After visiting what the Thailand government calls the “Temporary Shelter for Burmese”—a more than ten-year-old refugee camp of 44,000 Burmese—and visiting with some newly displaced people from Burma it is apparent to me that these people have and are making huge sacrifices for democracy.
Imagine being persecuted, starved, imprisoned, beaten, raped, having your village destroyed, and your life uprooted. After all of that, imagine having to leave your country and family members. This is what these refugees have faced, and yet most of them simply hope for the day that their country has democracy so they can return home to peace.
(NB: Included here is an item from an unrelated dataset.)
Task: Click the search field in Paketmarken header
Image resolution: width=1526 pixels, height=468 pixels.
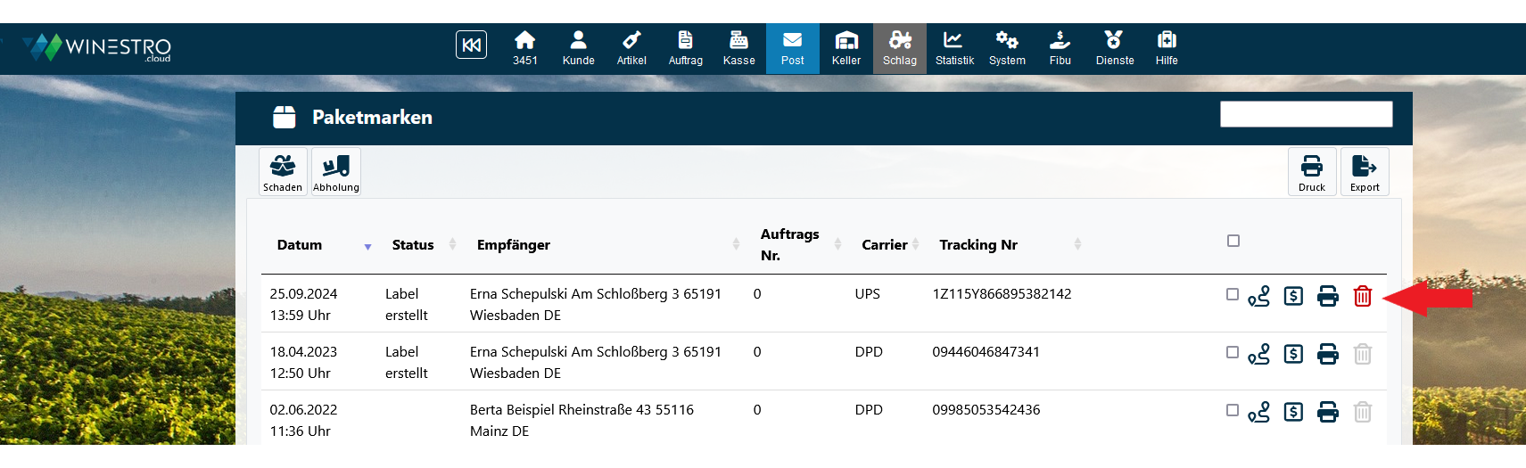Action: pos(1306,114)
The recent peaceful demonstrations by the monks and people in Rangoon was an effort to bring attention to the plight of the Burmese people and to encourage a move towards democracy. Certain monks and citizens who participated were targeted for arrest and have been forced to leave Myanmar. We had the honor of meeting with some of these courageous people and hearing their incredible and sobering stories. A young student and a monk told stories of peaceful marches, which were brutally broken up by the Burmese police. They and their families were threatened and interrogated. In fear for their lives, they left everything, including spouses and children, to continue to be a voice for democracy and a peaceful country.
Three individuals we spoke with were in their forties and have been involved with the democracy struggle since 1988. One has spent ten years and the other fifteen years in prison as political prisoners in Burma. They were forced to spend more than half of their time in solitary confinement where they suffered mental and physical abuse. Another has not seen his family for eighteen years. Today, they all still work with the National League for Democracy, and are committed to working for peace and democracy in Burma in hopes of returning to their homeland. How much more must they sacrifice?
This day has said to me that we, as Americans, must value and celebrate our democracy and not take it for granted. More so, we must speak out for those still within Burma working for democracy and those forced to leave and become refugees. The very core of our freedom demands we speak up for our brothers and sisters who are sacrificing so much.